Muito se perde no momento em que se concretiza. Como um fio de fumo nos confins do mar que de repente se esvai sem que o tenhamos conseguido sequer vislumbrar. É um segundo em que chegamos lá, muitas vezes depois de muitos milhares de quilómetros percorridos. É uma dolorosa finitude embora chegue em forma de clímax.

Uma angústia terrorista que depois de nos despertar nos traz de novo aqui. De volta a tudo o que já conhecemos, a essa morosa monotonia de uma perpetuação de dias mais ou menos cinzentos. Um segundo em que todo esse frio que fomos alimentando na barriga se cala. Um grito que dá lugar ao silêncio absoluto.
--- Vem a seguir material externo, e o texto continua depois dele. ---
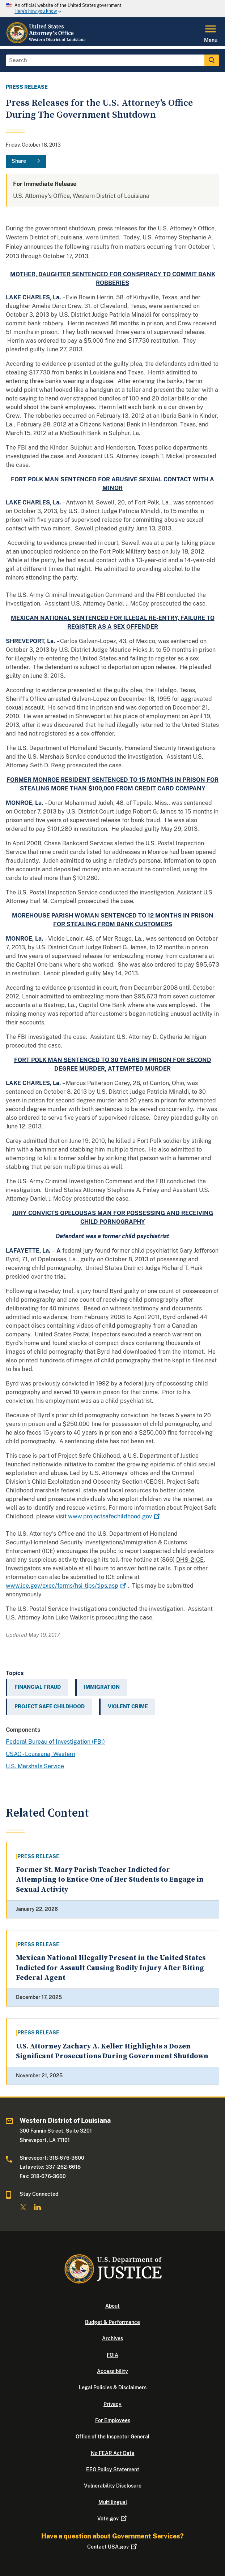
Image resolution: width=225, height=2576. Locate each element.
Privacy (112, 2404)
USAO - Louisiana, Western (40, 1754)
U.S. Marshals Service (35, 1766)
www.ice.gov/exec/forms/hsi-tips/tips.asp (67, 1585)
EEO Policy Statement (112, 2469)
Um início e um fim que nascem e morrem à mesma hora.

É nessa ressaca que percebemos que o melhor tinha ficado lá atrás. Nas noites mal dormidas, nos sonhos que nos fizeram acordar em languidos suores e nos olhares que alimentaram longas conversas que nunca se materializarão. Os abraços que foram só abraços na ânsia de serem tão mais do que isso. Os batimentos que se revoltavam em curioso uníssono.

A concretização mata tudo o que a nossa imaginação ousou criar. Leva tudo o que deveria ter sido e não foi. Fica o sabor amargo do fim da festa. Copos meio vazios e cigarros por apagar. Corpos cansados e um cenário pornograficamente tétrico.